Negotiations over these areas continued for decades afterwards, but Armenians never allowed the Azerbaijani residents to return. Instead, they leveled these cities, picking them apart for raw materials, and turned the surrounding lands into a vast mine field between themselves and the rest of Azerbaijan.
Agdam is one of two districts Armenian forces have handed back to Azerbaijani control so far under the Russia-brokered armistice. The only building left intact here is the central mosque.
All of these soldiers here for the most part are from Agdam, this very region that we're standing in right now. Most of them have never seen this area before because it's been held by ethnic Armenian forces until just a couple of days ago.
Tural Nuruyev (through translator):
My father said that, as soon as this place is rebuilt, we will move here.
Jamal Jabbarow (through translator):
They killed our mothers and sisters on this land. How can we forget that? I'm ready to drink their blood..
One sore point for many in Azerbaijan as they reclaim their territories is the state of their cultural heritage sites.
For example, this place here, a former museum, has been used for livestock. These are pens.
Azerbaijanis were also angered by pictures they saw of Armenian residents destroying property ahead of the handover. After loading vehicles with their belongings, many set their houses on fire to make it more difficult for Azerbaijani refugees to return.

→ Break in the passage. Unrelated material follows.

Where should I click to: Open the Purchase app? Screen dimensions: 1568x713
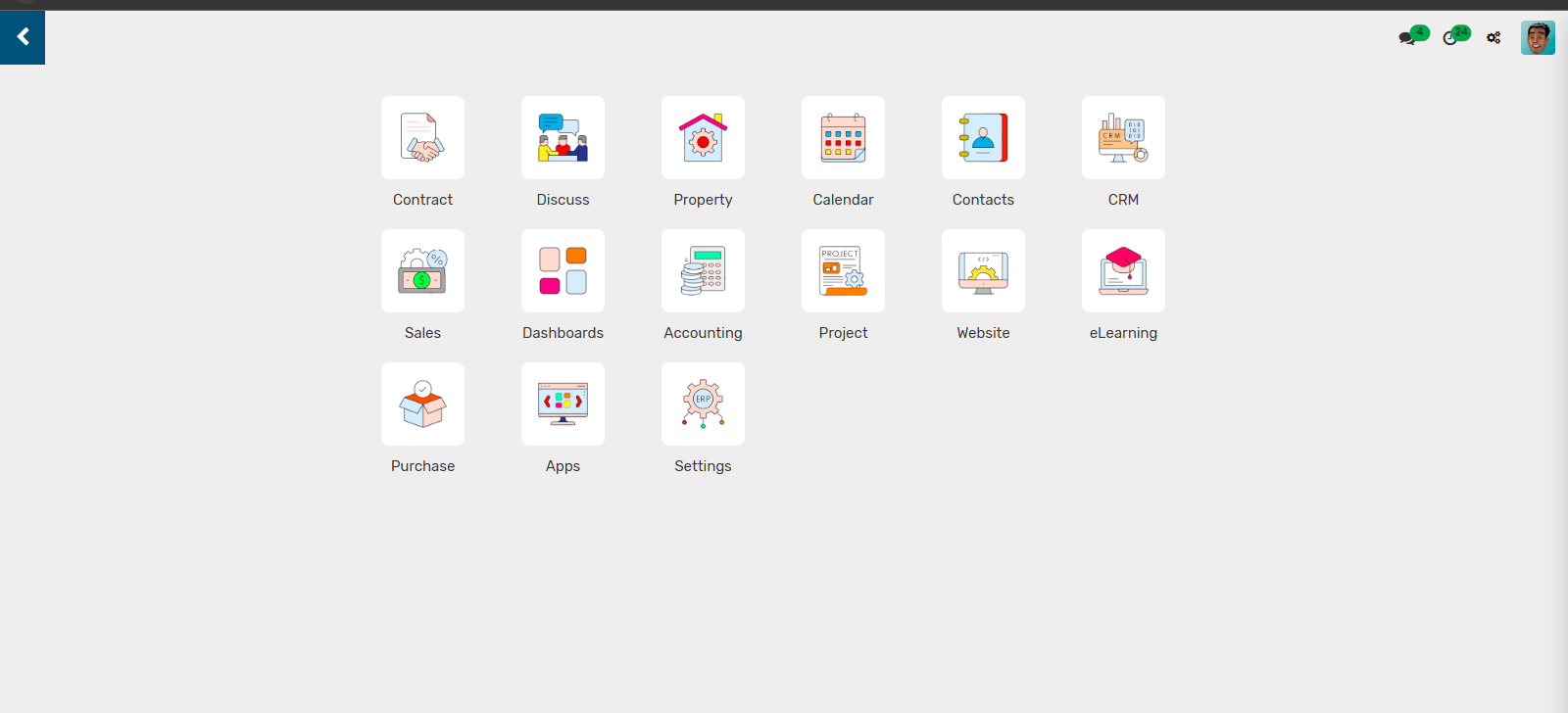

Sevil Gambarova is a carpet weaver from Agdam, which she fled 30 years ago. Today, she lives in one of the housing complexes built for some 750,000 internally displaced people from the first war. She's making a souvenir rug with the image of the central mosque of her hometown.
Sevil Gambarova (through translator):
They kept pigs in our mosques. They burned our houses. They left no stone unturned. God won't forgive this. They lived, ate and drank in our homes for 30 years, and now they are leaving them in bad conditions.

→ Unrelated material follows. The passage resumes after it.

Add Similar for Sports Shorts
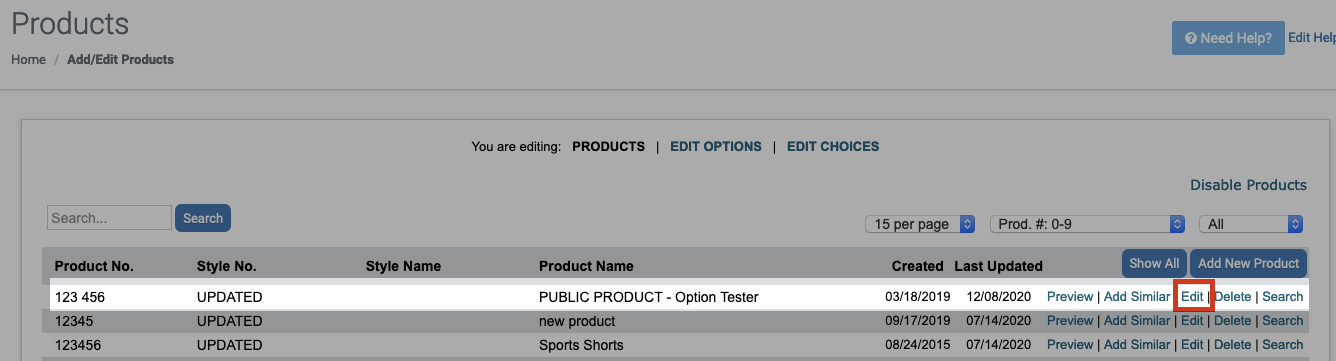1336x361 pixels. click(x=1137, y=345)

God is great. Justice has been restored. Our victorious army won.
A few weeks ago, this town, Hadrut, was populated by ethnic Armenians. Azerbaijan took it in fierce fighting that lasted weeks. The ethnic Armenian population had to flee. The question now is, will those residents ever come back? An even bigger question is, does Azerbaijan want them here?

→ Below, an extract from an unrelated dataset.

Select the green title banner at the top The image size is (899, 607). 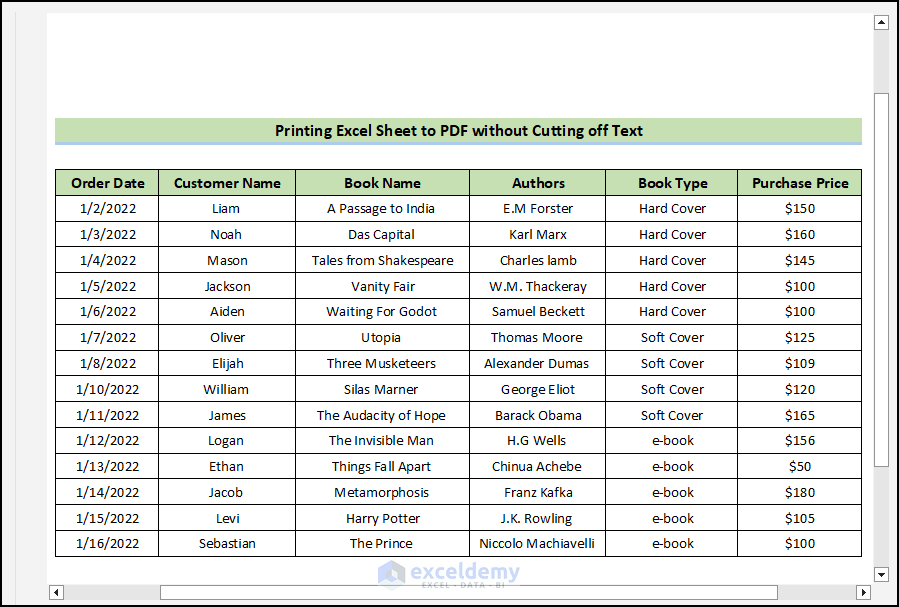(459, 131)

Azerbaijan's president has signaled he'd be willing to create conditions for Armenians to live under his rule.
We see Karabakh as a prosperous, safe, secure area of Azerbaijan, where people live in peace and dignity, where Azerbaijani and Armenian community live side by side.
But Armenians will need more than verbal assurances if they are to feel that they can live safely in the territories he now controls.
Perhaps the best-documented alleged war crime of the conflict took place here in the center of Hadrut. Two Armenians, a soldier and an elderly man, appear have been draped in Armenian flags and executed on this spot in October.
I asked one of President Aliyev's top aides if incidents like this one would be investigated and the perpetrators brought to justice.
Himkat Hajiyev (through translator):
Absolutely. And we do regret that such kinds of incidents happened at the soldier level, at the individual soldier level.
In no way — it not justifiable. In no way it can be justified. Yesterday, Azerbaijan's general prosecutor office made a stronger statement that all of these videos are going to be investigated and who are guilty, of course, will be brought to justice.
Whether Azerbaijan follows through on these promises and takes other steps towards reconciliation with Armenians will determine whether the peace here is lasting, or if it's just a matter of time before blood is spilt on these mountains again.
For the "PBS NewsHour," I'm Simon Ostrovsky in Nagorno-Karabakh.